### Collection entries
[Start of section]

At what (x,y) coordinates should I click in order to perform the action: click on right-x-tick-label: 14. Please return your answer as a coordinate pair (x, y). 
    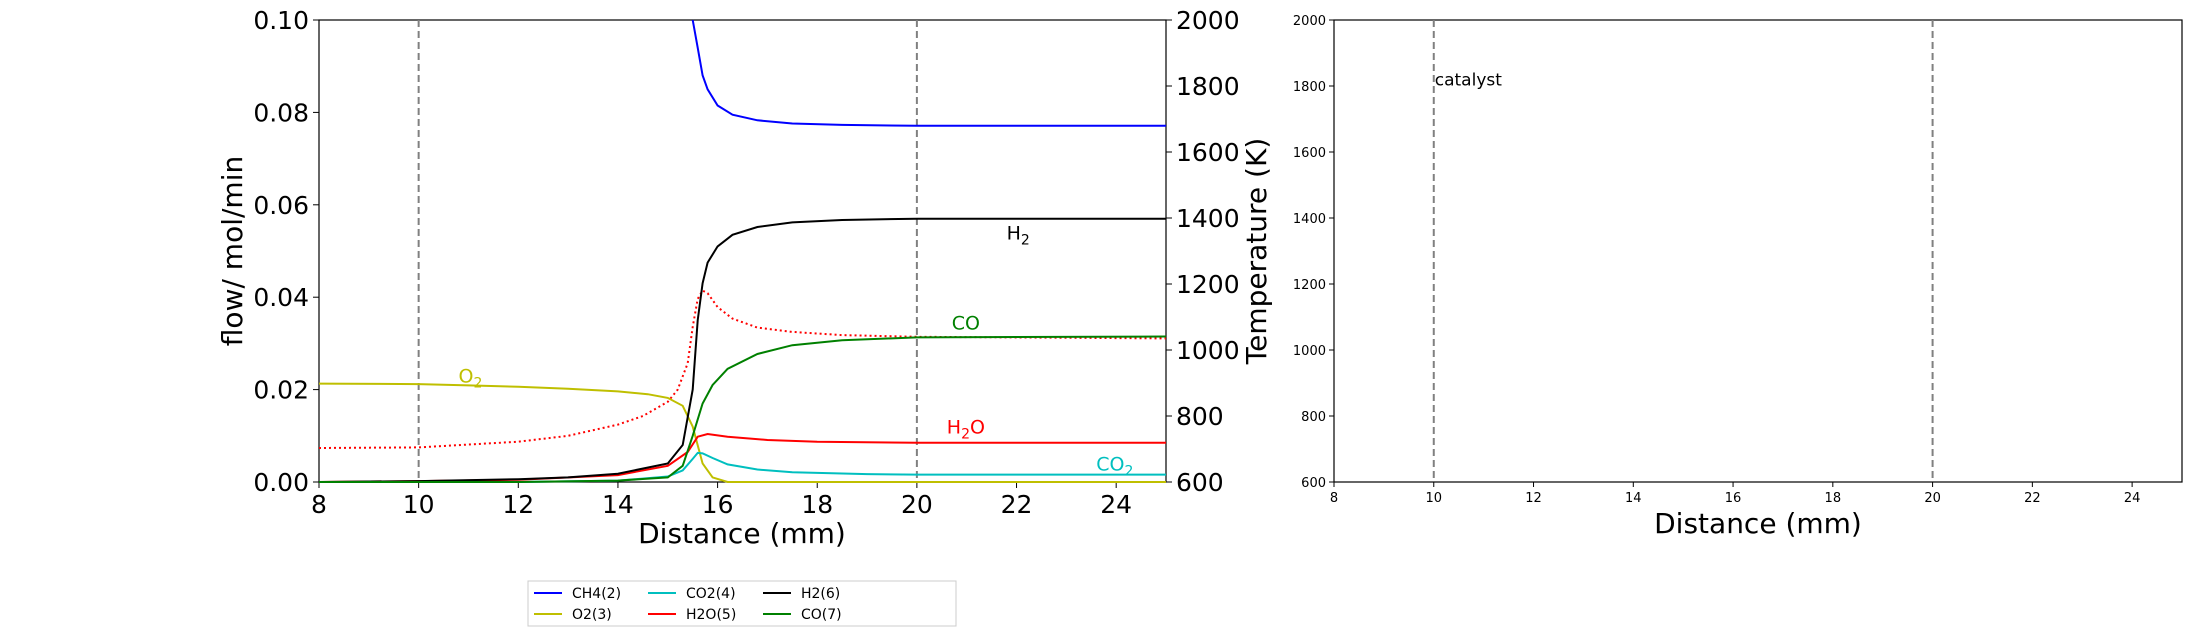
    Looking at the image, I should click on (1634, 498).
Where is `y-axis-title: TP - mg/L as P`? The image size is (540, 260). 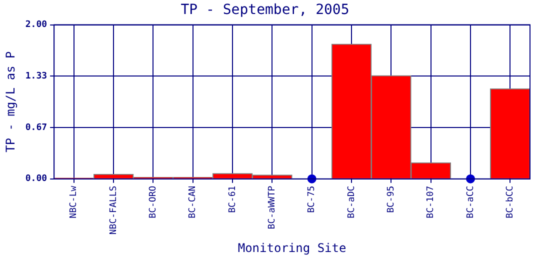 y-axis-title: TP - mg/L as P is located at coordinates (10, 102).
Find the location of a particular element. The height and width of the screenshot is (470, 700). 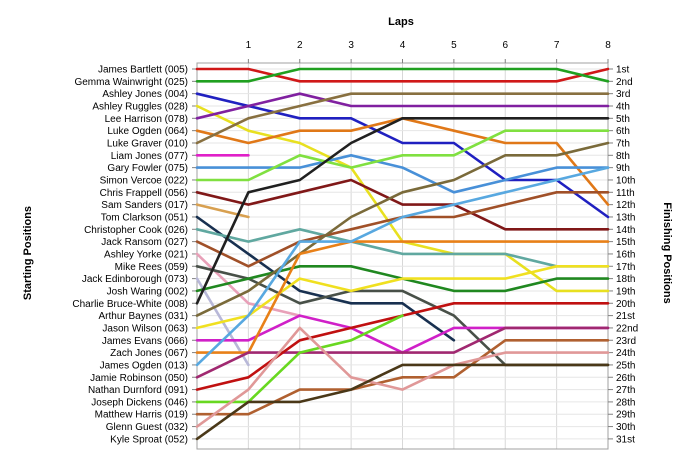

starting-driver-label: Simon Vercoe (022) is located at coordinates (144, 180).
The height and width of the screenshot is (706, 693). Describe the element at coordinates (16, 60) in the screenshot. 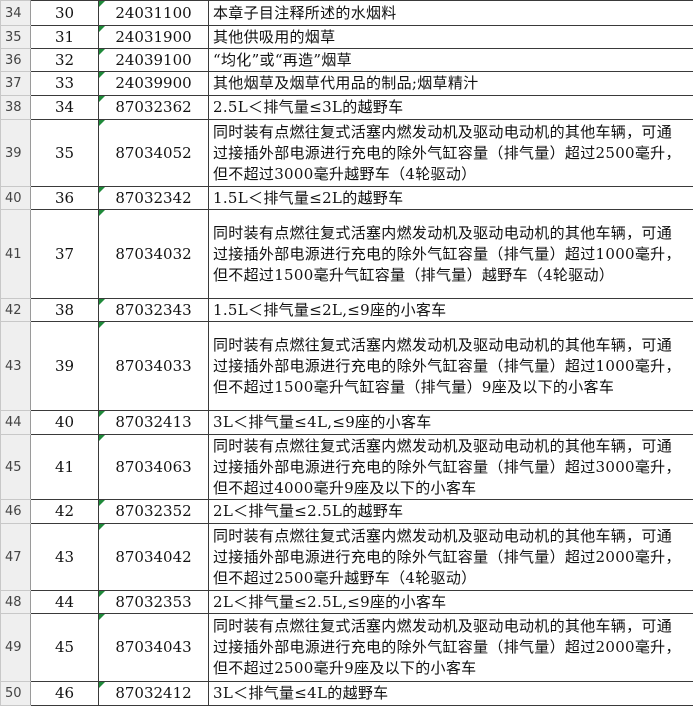

I see `row-number: 36` at that location.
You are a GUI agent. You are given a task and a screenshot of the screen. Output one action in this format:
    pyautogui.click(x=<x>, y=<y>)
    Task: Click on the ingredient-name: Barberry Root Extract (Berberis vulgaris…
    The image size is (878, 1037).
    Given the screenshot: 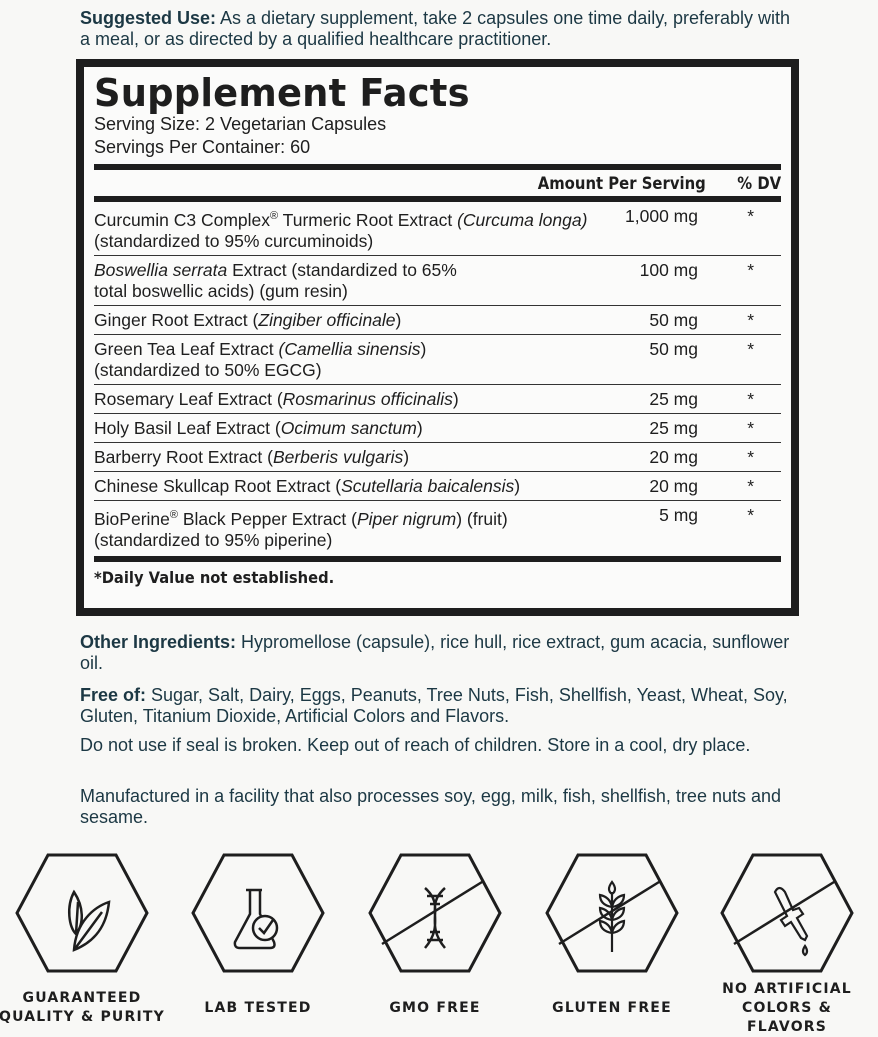 What is the action you would take?
    pyautogui.click(x=252, y=456)
    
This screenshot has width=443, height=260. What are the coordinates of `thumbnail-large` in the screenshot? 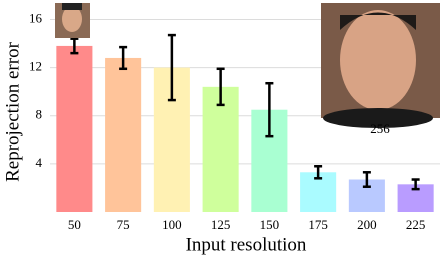 It's located at (380, 66).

[End of section]

### What the exercise asks
Present the part of the items that opens with the line containing "Find the location" and closes with the line containing "at that location." as a Markdown table with the columns Row and Line, skipping blank lines. Leave the pictures out.

### Output
| Row | Line |
|---|---|
| 1 | Find the location of a particular element. The height and width of the screenshot is (470, 700).  |
| 2 | starting-driver-label: Simon Vercoe (022) is located at coordinates (144, 180). |
| 3 | The height and width of the screenshot is (706, 693). Describe the element at coordinates (16, 60) in the screenshot.  |
| 4 | I see `row-number: 36` at that location. |